- Supreme Court of the United States

Argued October 13, 2015 Decided January 12, 2016
- Full case name: Timothy Lee Hurst, Petitioner v. Florida
- Docket no.: 14-7505
- Citations: 577 U.S. 92 (more) 136 S. Ct. 616; 193 L. Ed. 2d 504
- Opinion announcement: Opinion announcement

Case history
- Prior: Hurst v. State, 147 So. 3d 435 (Fla. 2014); cert. granted, 135 S. Ct. 1531 (2015).

Holding
- Florida's capital sentencing scheme violates the Sixth Amendment in light of Ring v. Arizona.

Court membership
- Chief Justice John Roberts Associate Justices Antonin Scalia · Anthony Kennedy Clarence Thomas · Ruth Bader Ginsburg Stephen Breyer · Samuel Alito Sonia Sotomayor · Elena Kagan

Case opinions
- Majority: Sotomayor, joined by Roberts, Scalia, Kennedy, Thomas, Ginsburg, Kagan
- Concurrence: Breyer (in judgment)
- Dissent: Alito

Laws applied
- U.S. Const. amend. VI
- This case overturned a previous ruling or rulings
- Spaziano v. Florida (1984), Hildwin v. Florida (1989)

= Hurst v. Florida =

Hurst v. Florida, 577 U.S. 92 (2016), was a United States Supreme Court case in which the Court, in an 8–1 ruling, applied the rule of Ring v. Arizona to the Florida capital sentencing scheme, holding that the Sixth Amendment requires a jury to find the aggravating factors necessary for imposing the death penalty. In Florida, under a 2013 statute, the jury made recommendations but the judge decided the facts.

==Background==
Timothy Hurst was charged with killing Cynthia Harrison, a co-worker at Popeyes Chicken. The 1998 murder was part of a botched robbery at the Escambia County restaurant. Under Florida law, the maximum sentence a capital felon may receive on the basis of a conviction alone is life imprisonment. He may be sentenced to death only if an additional sentencing proceeding "results in findings by the court that such person shall be punished by death" (Fla. Stat. §775.082(1)). In that proceeding, the sentencing judge first conducts an evidentiary hearing before a jury (§921.141(1)). Next, the jury, by majority vote, renders an "advisory sentence" (§921.141(2)). The court must still independently find and weigh the aggravating and mitigating circumstances before entering a sentence of life or death (§921.141(3)). This procedure was adopted from 2013 when Governor Rick Scott signed the Timely Justice Act (HB 7101) which overhauled the processes for capital punishment.

A Florida jury convicted petitioner Hurst of first-degree murder. The jury recommended the death penalty, and the court sentenced Hurst to death, but he was granted a new sentencing hearing on appeal. At resentencing, the jury again recommended death, and the judge again found the facts necessary to sentence Hurst to death. The Florida Supreme Court affirmed, rejecting Hurst's argument that his sentence violated the Sixth Amendment in light of Ring v. Arizona 536 U. S. 584, in which case the Court found unconstitutional an Arizona capital sentencing policy permitting a judge, rather than the jury, to find the facts necessary to sentence a defendant to death.

Requirement A:
Translate this sentence from the case summary into Spanish: "A Florida jury convicted petitioner Hurst of first-degree murder."

Dataset content:
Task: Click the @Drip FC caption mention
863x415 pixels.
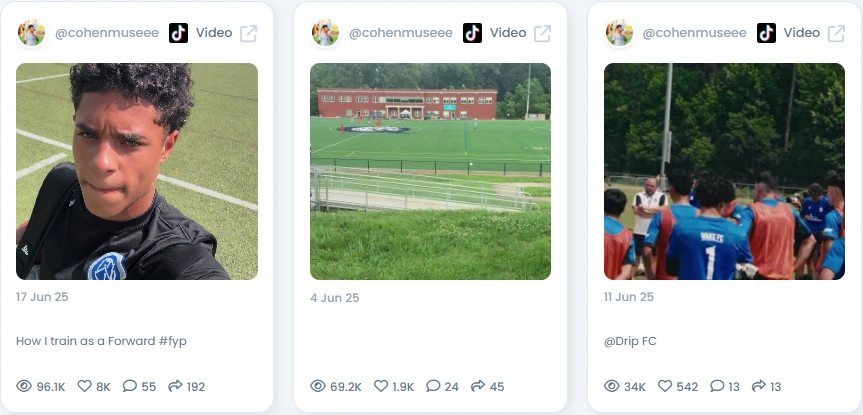Action: click(x=630, y=341)
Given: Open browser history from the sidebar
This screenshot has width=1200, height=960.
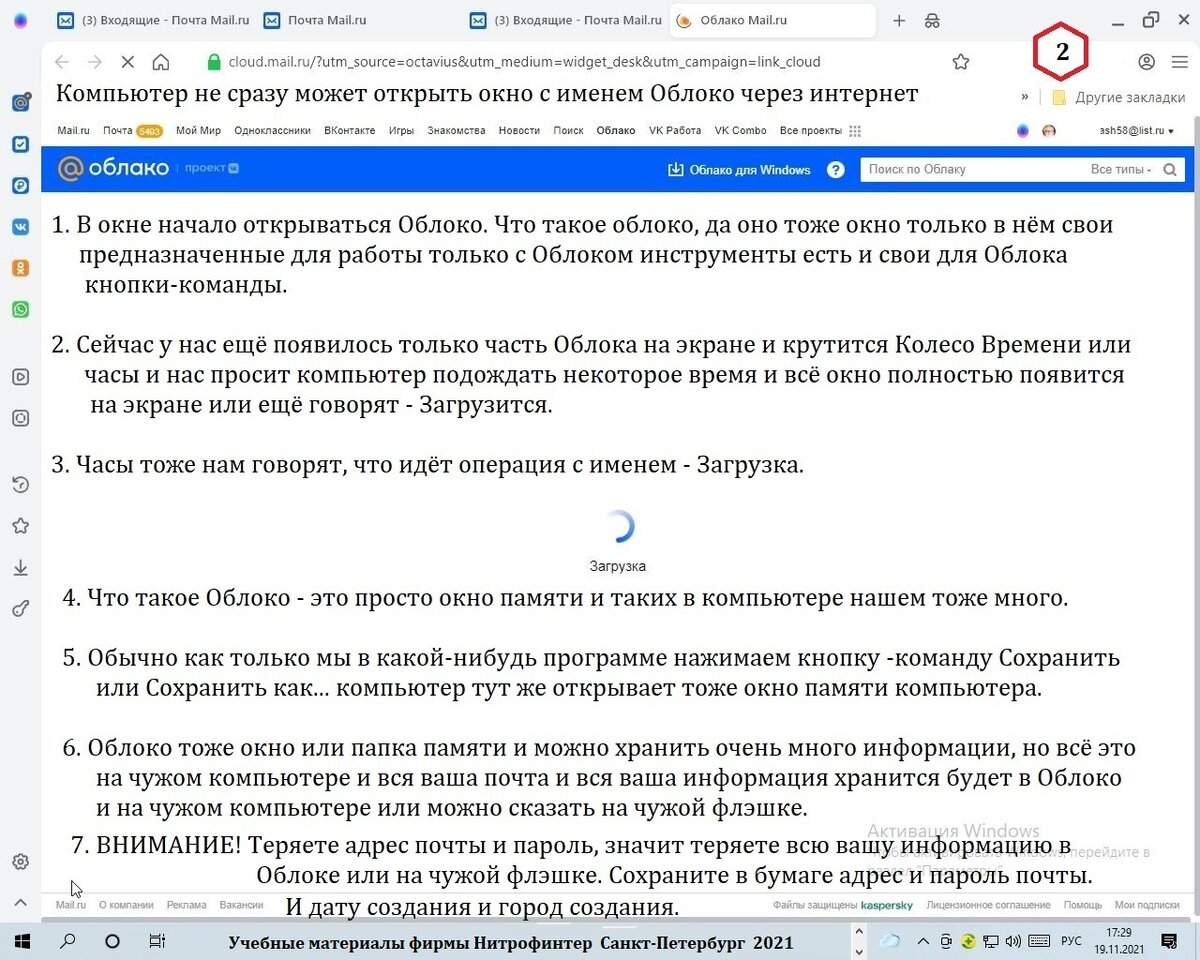Looking at the screenshot, I should (x=20, y=484).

Requirement B:
Rewrite all the records with "browser history" replaced by "download history" and everything else unchanged, leaving out the pictures.

Final result A:
Un jurado de Florida declaró al peticionario Hurst culpable de asesinato en primer grado.

Final result B:
Task: Click the @Drip FC caption mention
863x415 pixels.
Action: click(x=630, y=341)
Given: Open download history from the sidebar
This screenshot has width=1200, height=960.
Looking at the screenshot, I should (x=20, y=484).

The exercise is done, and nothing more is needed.